Cashew apple refers to the swollen peduncle to which the nut is attached. Cashew apple, though very juicy and sweet, is not normally eaten because of its astringent and acrid principles. Cashew apple is between three and five inches long and has a smooth, shiny skin that turns from green to bright red, orange or yellow in colour as it matures. It has pleasant but strong astringent flavour. It is very rich in Vitamin C and contains four to five times as much Vitamin C as citrus. The cashew apple is also rich in sugars, and contains considerable amounts of tannins and minerals, mainly calcium, iron and phosphorous.
Until recently, the potential of cashew apple had not been investigated due to its highly astringent and acrid taste which is believed to originate in the waxy layer of the skin and which causes tongue and throat irritation after eating. Cashew fruit can be made suitable for consumption by removing the undesirable tannins and processing the apples into value-added products, such as juices, syrups, canned fruits, pickles, jams, chutneys, candy and toffee. The recommended methods for removing the astringent properties of the cashew apple include steaming the fruit for five minutes before washing it in cold water, boiling the fruit in salt water for five minutes, or adding gelatin solution to the expressed juice. The development of processing options for the cashew apple, has also been limited by its high degree of perishability, and consequent difficulties in transportation from growing areas to distant processing plants.
Cashew apple juice, being the highly nutritious food product that it is, merits closer attention because of its obvious health benefits and its economic potential for farmers, entrepreneurs and consumers. Furthermore, the fruit has medicinal properties. It is used for curing scurvy and diarrhoea, and it is effective in preventing cholera. It is applied for the cure of neurological pain and rheumatism.

### THE DATA
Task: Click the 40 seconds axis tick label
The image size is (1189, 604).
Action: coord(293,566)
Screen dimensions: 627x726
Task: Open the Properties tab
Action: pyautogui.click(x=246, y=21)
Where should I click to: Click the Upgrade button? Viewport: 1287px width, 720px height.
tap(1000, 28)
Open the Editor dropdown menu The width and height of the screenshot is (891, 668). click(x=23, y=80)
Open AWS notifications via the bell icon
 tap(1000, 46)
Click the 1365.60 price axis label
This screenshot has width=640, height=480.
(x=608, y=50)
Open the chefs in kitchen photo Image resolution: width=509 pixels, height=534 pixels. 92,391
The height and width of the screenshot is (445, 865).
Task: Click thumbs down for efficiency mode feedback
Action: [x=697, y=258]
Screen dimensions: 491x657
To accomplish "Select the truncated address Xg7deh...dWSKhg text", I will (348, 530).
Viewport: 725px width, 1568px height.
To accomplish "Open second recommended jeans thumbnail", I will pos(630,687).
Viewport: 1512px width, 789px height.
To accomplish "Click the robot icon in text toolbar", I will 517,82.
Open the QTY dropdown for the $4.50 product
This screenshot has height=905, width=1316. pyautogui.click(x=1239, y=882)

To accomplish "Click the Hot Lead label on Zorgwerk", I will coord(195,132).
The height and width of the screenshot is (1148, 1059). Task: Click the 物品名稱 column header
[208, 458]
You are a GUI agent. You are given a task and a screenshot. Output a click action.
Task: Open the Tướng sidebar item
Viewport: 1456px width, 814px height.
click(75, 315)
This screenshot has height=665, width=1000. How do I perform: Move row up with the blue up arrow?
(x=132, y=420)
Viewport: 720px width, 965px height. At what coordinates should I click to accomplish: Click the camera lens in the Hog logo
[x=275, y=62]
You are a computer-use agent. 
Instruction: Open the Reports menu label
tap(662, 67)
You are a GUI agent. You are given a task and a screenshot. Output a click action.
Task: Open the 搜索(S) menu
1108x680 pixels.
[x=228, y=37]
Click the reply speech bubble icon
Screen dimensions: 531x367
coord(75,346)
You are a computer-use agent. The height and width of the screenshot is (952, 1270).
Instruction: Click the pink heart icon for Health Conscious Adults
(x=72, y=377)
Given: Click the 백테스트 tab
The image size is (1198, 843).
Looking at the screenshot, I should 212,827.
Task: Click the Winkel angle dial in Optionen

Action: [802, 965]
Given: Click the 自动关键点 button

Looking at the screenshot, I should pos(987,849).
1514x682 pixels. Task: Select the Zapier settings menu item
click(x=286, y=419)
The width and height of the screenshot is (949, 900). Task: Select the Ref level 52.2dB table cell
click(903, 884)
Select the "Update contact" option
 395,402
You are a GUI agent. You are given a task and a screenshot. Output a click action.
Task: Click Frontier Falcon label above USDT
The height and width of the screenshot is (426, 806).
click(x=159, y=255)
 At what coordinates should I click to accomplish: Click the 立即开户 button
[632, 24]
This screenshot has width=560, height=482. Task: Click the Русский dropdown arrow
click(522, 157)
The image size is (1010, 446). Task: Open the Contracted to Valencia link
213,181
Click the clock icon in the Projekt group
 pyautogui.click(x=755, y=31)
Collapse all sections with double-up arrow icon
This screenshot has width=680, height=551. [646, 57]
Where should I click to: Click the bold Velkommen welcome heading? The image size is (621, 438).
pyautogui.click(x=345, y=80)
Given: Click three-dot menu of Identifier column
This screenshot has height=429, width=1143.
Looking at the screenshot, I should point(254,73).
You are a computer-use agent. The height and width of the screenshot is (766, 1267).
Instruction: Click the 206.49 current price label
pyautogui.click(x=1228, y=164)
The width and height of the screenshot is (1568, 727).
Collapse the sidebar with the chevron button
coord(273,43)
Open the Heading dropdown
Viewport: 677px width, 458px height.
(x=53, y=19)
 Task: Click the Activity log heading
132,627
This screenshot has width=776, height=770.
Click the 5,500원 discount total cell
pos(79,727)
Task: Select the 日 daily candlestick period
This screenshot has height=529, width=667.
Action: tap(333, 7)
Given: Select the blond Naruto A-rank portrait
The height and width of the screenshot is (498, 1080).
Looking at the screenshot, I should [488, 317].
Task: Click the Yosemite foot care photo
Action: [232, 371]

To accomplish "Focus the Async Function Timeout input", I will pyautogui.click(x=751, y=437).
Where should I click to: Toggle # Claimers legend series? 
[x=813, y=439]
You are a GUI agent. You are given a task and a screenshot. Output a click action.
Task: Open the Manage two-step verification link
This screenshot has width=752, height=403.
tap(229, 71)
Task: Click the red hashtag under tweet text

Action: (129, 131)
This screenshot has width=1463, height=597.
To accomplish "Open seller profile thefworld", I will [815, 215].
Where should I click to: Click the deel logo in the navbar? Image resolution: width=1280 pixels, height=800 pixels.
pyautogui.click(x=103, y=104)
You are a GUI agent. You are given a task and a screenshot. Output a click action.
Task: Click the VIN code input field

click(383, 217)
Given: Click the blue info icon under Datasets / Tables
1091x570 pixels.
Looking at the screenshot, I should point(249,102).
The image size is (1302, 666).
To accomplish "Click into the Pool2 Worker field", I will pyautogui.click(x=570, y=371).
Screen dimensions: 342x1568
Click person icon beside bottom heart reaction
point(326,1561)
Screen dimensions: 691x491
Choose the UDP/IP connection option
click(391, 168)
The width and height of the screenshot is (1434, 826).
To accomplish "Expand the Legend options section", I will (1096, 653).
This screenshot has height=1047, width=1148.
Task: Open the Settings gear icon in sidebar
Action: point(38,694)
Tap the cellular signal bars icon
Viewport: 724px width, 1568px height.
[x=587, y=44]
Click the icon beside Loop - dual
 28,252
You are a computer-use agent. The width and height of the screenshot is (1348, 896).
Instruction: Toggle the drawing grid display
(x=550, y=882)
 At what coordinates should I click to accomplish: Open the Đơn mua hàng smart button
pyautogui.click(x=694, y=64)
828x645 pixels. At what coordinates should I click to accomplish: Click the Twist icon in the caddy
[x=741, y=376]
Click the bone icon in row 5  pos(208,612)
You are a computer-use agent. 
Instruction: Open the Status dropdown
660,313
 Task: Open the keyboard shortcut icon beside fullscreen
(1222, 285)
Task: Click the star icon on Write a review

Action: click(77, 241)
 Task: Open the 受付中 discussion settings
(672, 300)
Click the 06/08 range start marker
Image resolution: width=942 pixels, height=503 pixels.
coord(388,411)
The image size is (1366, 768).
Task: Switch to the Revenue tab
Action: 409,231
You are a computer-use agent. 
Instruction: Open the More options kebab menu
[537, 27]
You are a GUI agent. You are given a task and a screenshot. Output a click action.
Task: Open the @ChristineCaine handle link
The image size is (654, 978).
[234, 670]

### WHAT YOU NEED TO DO
[1] List every value-added product that the passage on the cashew apple names as something the apples can be processed into.
[2] In the passage on the cashew apple, write out the text from "Cashew apple juice, being" to "pain and rheumatism." again, swapping "farmers" for "growers".
None of the items is needed here.

### ANSWER LIST
[1] juices, syrups, canned fruits, pickles, jams, chutneys, candy, toffee

[2]
Cashew apple juice, being the highly nutritious food product that it is, merits closer attention because of its obvious health benefits and its economic potential for growers, entrepreneurs and consumers. Furthermore, the fruit has medicinal properties. It is used for curing scurvy and diarrhoea, and it is effective in preventing cholera. It is applied for the cure of neurological pain and rheumatism.